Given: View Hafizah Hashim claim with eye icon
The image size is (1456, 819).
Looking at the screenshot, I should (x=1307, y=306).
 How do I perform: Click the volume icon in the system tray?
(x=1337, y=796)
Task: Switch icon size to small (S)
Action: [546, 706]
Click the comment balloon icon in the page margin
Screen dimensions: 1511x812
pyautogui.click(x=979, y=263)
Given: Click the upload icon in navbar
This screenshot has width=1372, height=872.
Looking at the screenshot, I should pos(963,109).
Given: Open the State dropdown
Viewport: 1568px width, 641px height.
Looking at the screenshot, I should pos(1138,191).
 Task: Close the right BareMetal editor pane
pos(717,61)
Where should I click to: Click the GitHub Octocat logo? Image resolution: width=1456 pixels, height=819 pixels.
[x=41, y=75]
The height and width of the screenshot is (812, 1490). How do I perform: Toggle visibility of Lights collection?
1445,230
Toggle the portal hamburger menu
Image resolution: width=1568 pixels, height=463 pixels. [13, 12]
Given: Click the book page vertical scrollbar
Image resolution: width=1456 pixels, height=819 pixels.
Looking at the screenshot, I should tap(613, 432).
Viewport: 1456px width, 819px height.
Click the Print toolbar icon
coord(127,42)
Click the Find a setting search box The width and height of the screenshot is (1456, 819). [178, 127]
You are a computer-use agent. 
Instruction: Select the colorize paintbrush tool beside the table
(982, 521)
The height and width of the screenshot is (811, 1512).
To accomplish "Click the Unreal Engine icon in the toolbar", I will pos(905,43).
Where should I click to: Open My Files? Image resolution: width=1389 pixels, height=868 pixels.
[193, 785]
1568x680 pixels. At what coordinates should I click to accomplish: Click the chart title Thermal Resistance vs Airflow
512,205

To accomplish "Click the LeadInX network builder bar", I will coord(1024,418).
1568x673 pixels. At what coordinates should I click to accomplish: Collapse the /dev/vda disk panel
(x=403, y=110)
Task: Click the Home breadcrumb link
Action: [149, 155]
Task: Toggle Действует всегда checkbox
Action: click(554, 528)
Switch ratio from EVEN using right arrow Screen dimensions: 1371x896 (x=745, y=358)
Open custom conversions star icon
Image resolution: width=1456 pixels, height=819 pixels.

* Task details *
From the line containing "1568x680 pixels. At" to the last line of the data above, copy each line exactly and add nothing.

* Expected answer *
1568x680 pixels. At what coordinates should I click to accomplish: Click the chart title Thermal Resistance vs Airflow
512,205

To accomplish "Click the LeadInX network builder bar", I will coord(1024,418).
1568x673 pixels. At what coordinates should I click to accomplish: Collapse the /dev/vda disk panel
(x=403, y=110)
Task: Click the Home breadcrumb link
Action: [149, 155]
Task: Toggle Действует всегда checkbox
Action: click(554, 528)
Switch ratio from EVEN using right arrow Screen dimensions: 1371x896 (x=745, y=358)
Open custom conversions star icon
Image resolution: width=1456 pixels, height=819 pixels.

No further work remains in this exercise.